Second Quarter Operating Results

In the second quarter of 2025, net revenue decreased 23.1% to $39.7 million compared to $51.6 million in the second quarter of 2024. The year-over-year decrease is primarily attributable to our planned retail store closures and international distributor transitions.

Gross profit totaled $16.2 million compared to $26.1 million in the second quarter of 2024, and gross margin declined 980 basis points to 40.7% compared to 50.5% in the second quarter of 2024. The decline in gross margin is primarily due to increased promotional activity, inventory adjustments primarily associated with the transition of the European market to a distributor, a higher mix of business from international distributors and a lower mix from retail stores, and increased per unit freight and duty costs in our direct business.

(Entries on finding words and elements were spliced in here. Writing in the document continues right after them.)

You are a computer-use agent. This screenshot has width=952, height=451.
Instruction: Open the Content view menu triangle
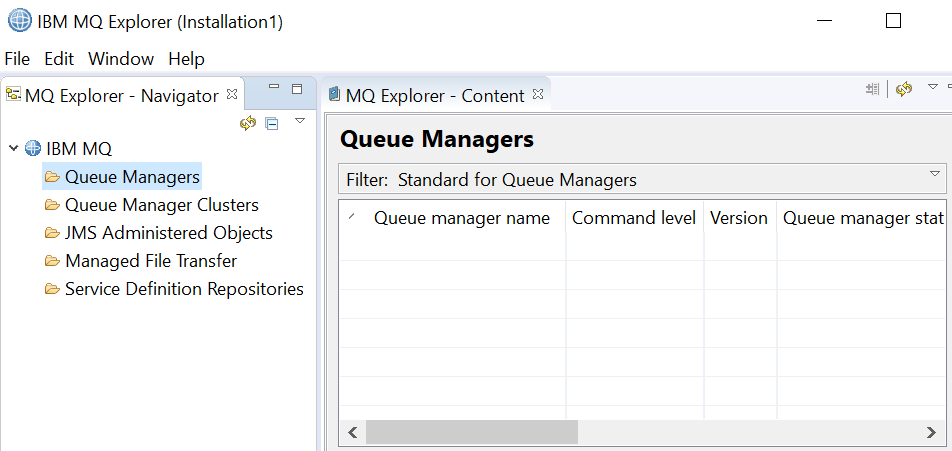pos(933,87)
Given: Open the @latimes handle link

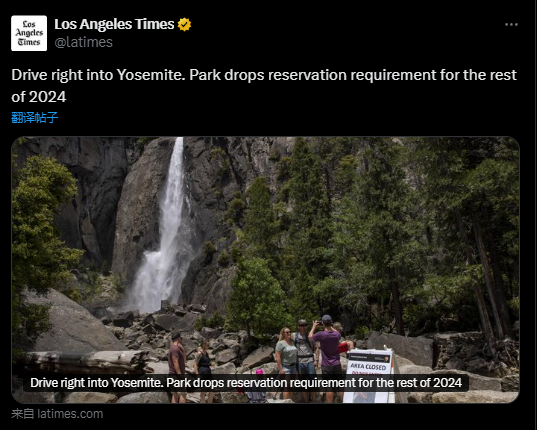Looking at the screenshot, I should 84,42.
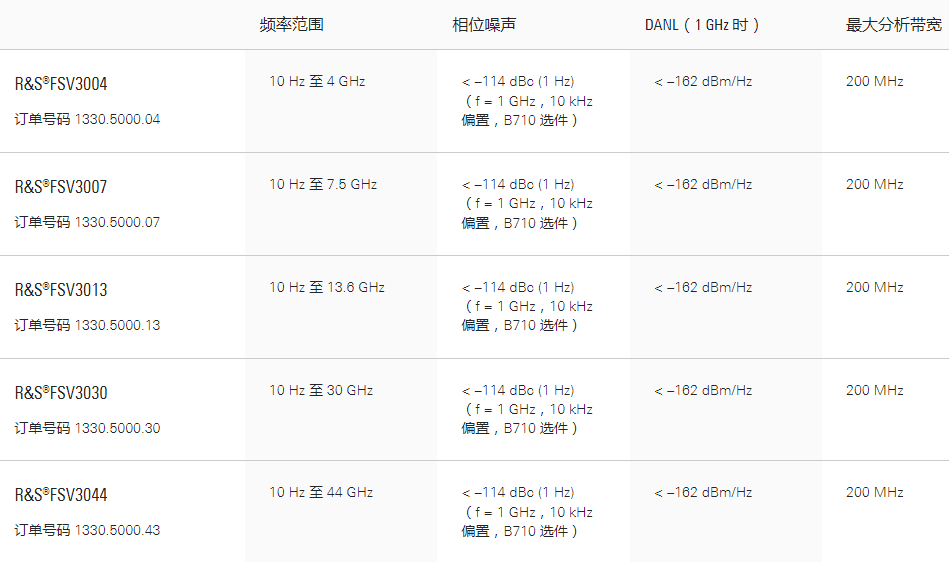Select the R&S FSV3013 model name
This screenshot has width=949, height=562.
[x=61, y=290]
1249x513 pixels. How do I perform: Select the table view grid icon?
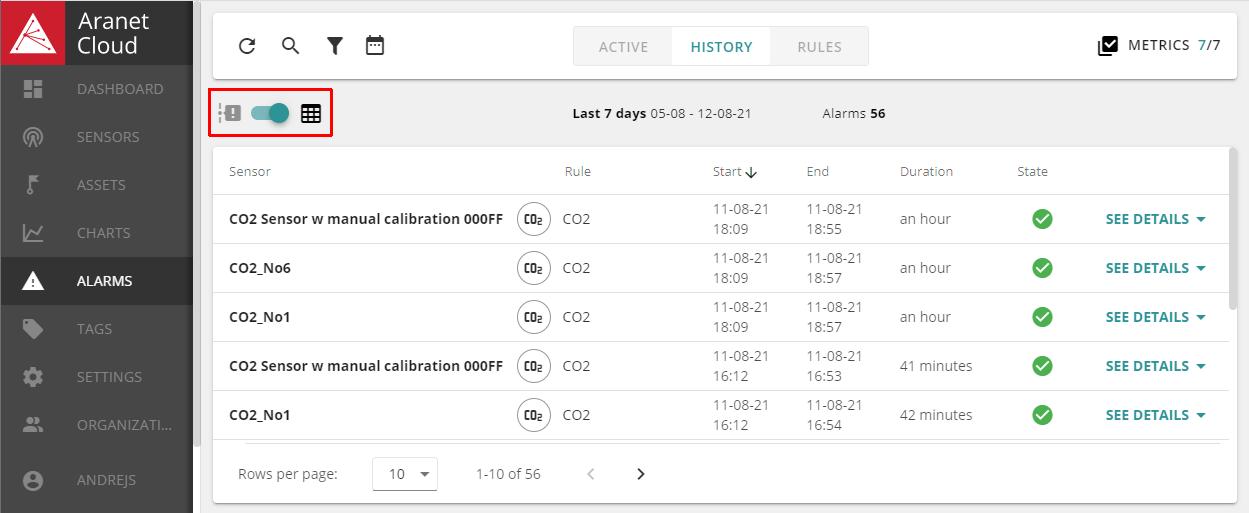point(311,114)
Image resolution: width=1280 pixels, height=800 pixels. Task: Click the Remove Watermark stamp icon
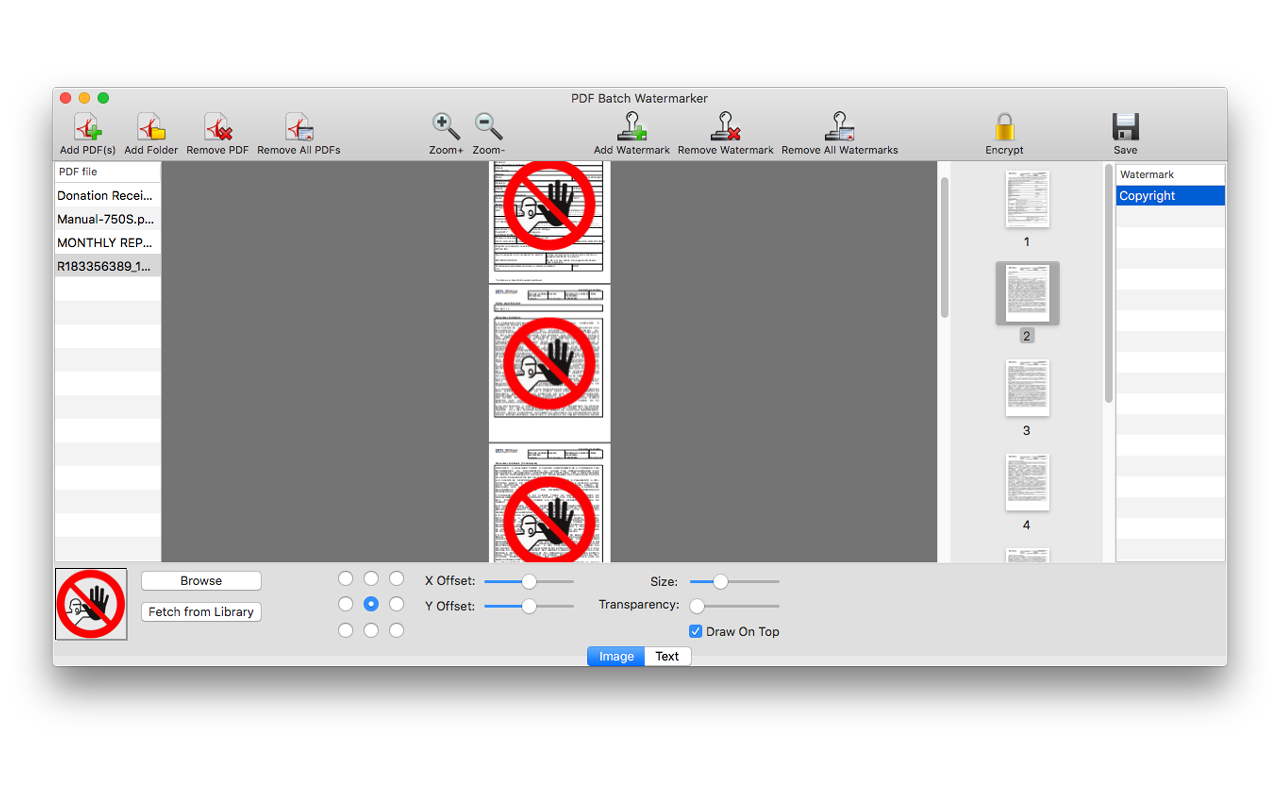(725, 127)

Selling, general, and administrative expense (SG&A) was $24.2 million, or 60.9% of net revenue, compared to $33.6 million, or 65.0% of net revenue in the second quarter of 2024. The decrease is primarily attributable to lower personnel expenses, occupancy costs, stock-based compensation expenses, and depreciation and amortization expenses.

Marketing expense totaled $8.5 million, or 21.5% of net revenue, compared to $11.7 million, or 22.8% of net revenue in the second quarter of 2024. The year-over-year decrease was primarily driven by decreased digital advertising spend.

Net loss for the second quarter of 2025 was $15.5 million compared to $19.1 million for the second quarter of 2024, and net loss margin was 39.1% compared to 37.1% in the second quarter of 2024.

Adjusted EBITDA1 loss for the second quarter of 2025 improved to $12.6 million compared to a loss of $13.7 million in the second quarter of 2024, and adjusted EBITDA margin1 declined to (31.7)% compared to (26.6)% in the second quarter of 2024.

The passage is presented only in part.